[Stored items from a collection]

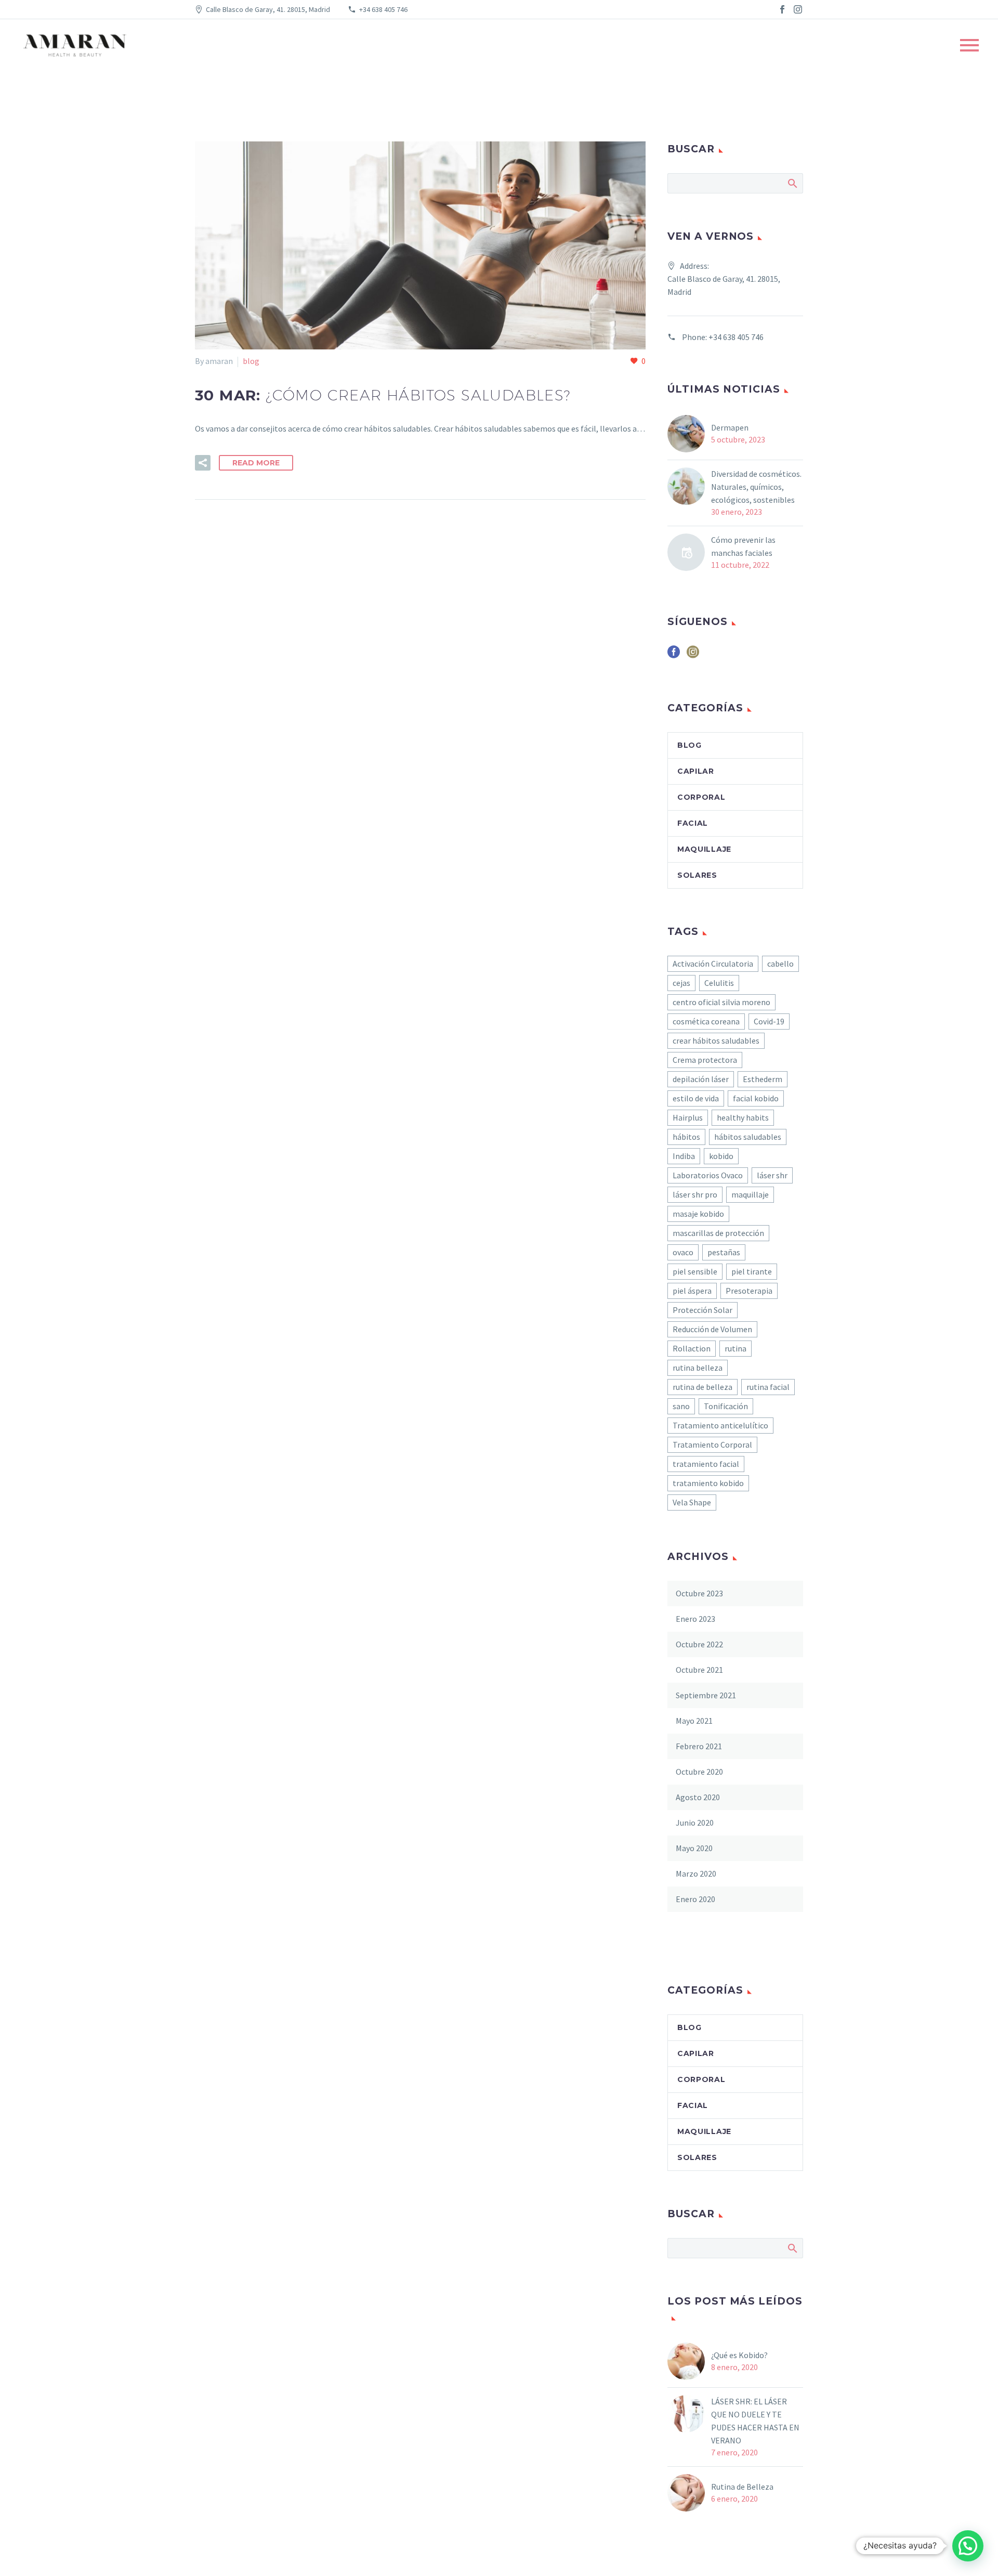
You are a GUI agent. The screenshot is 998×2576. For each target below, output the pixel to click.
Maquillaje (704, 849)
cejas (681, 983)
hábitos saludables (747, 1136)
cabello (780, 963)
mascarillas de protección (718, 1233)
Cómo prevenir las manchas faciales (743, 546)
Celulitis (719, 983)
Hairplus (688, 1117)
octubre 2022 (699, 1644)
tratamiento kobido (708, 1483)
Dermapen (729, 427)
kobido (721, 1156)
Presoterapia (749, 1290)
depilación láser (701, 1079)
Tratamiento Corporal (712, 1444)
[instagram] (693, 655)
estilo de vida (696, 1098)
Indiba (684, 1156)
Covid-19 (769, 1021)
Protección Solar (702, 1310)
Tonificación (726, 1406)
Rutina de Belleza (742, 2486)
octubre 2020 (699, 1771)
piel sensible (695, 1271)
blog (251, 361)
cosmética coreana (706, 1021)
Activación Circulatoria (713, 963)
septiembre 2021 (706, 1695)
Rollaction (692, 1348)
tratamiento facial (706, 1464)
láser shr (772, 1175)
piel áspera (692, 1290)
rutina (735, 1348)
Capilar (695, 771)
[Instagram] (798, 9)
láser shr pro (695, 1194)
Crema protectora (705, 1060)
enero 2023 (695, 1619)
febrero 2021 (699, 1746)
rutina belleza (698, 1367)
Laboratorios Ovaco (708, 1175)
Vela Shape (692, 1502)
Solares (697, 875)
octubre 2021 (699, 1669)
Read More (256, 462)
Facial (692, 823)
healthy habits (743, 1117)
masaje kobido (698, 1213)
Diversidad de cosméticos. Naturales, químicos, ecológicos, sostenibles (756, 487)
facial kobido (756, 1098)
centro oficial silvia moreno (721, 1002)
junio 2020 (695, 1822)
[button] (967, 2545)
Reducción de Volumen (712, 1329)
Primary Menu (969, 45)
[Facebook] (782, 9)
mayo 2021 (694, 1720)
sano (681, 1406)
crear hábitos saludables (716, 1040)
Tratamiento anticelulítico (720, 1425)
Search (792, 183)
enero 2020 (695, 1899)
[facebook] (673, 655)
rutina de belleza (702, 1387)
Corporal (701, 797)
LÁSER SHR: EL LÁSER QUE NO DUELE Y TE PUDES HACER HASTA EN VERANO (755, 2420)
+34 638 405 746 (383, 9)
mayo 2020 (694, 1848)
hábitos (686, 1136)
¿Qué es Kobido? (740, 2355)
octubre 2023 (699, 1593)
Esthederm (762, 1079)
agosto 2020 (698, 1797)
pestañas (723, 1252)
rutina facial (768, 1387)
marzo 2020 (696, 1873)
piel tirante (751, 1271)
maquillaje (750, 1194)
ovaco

WHAT IS BEING ASKED: Can you restate all the records above word for word while dropping the pictures?

EXERCISE OUTPUT:
You are a GUI agent. The screenshot is 998×2576. For each target below, output the pixel to click.
Maquillaje (704, 849)
cejas (681, 983)
hábitos saludables (747, 1136)
cabello (780, 963)
mascarillas de protección (718, 1233)
Cómo prevenir las manchas faciales (743, 546)
Celulitis (719, 983)
Hairplus (688, 1117)
octubre 2022 (699, 1644)
tratamiento kobido (708, 1483)
Dermapen (729, 427)
kobido (721, 1156)
Presoterapia (749, 1290)
depilación láser (701, 1079)
Tratamiento Corporal (712, 1444)
[instagram] (693, 655)
estilo de vida (696, 1098)
Indiba (684, 1156)
Covid-19 (769, 1021)
Protección Solar (702, 1310)
Tonificación (726, 1406)
Rutina de Belleza (742, 2486)
octubre 2020 (699, 1771)
piel sensible (695, 1271)
blog (251, 361)
cosmética coreana (706, 1021)
Activación Circulatoria (713, 963)
septiembre 2021 (706, 1695)
Rollaction (692, 1348)
tratamiento facial (706, 1464)
láser shr (772, 1175)
piel áspera (692, 1290)
rutina (735, 1348)
Capilar (695, 771)
[Instagram] (798, 9)
láser shr pro (695, 1194)
Crema protectora (705, 1060)
enero 2023 (695, 1619)
febrero 2021 (699, 1746)
rutina belleza (698, 1367)
Laboratorios Ovaco (708, 1175)
Vela Shape (692, 1502)
Solares (697, 875)
octubre 2021 (699, 1669)
Read More (256, 462)
Facial (692, 823)
healthy habits (743, 1117)
masaje kobido (698, 1213)
Diversidad de cosméticos. Naturales, químicos, ecológicos, sostenibles (756, 487)
facial kobido (756, 1098)
centro oficial silvia moreno (721, 1002)
junio 2020 (695, 1822)
[button] (967, 2545)
Reducción de Volumen (712, 1329)
Primary Menu (969, 45)
[Facebook] (782, 9)
mayo 2021 (694, 1720)
sano (681, 1406)
crear hábitos saludables (716, 1040)
Tratamiento anticelulítico (720, 1425)
Search (792, 183)
enero 2020 (695, 1899)
[facebook] (673, 655)
rutina de belleza (702, 1387)
Corporal (701, 797)
LÁSER SHR: EL LÁSER QUE NO DUELE Y TE PUDES HACER HASTA EN VERANO (755, 2420)
+34 638 405 746 (383, 9)
mayo 2020 (694, 1848)
hábitos (686, 1136)
¿Qué es Kobido? (740, 2355)
octubre 2023 (699, 1593)
Esthederm (762, 1079)
agosto 2020 (698, 1797)
pestañas (723, 1252)
rutina facial (768, 1387)
marzo 2020 (696, 1873)
piel tirante (751, 1271)
maquillaje (750, 1194)
ovaco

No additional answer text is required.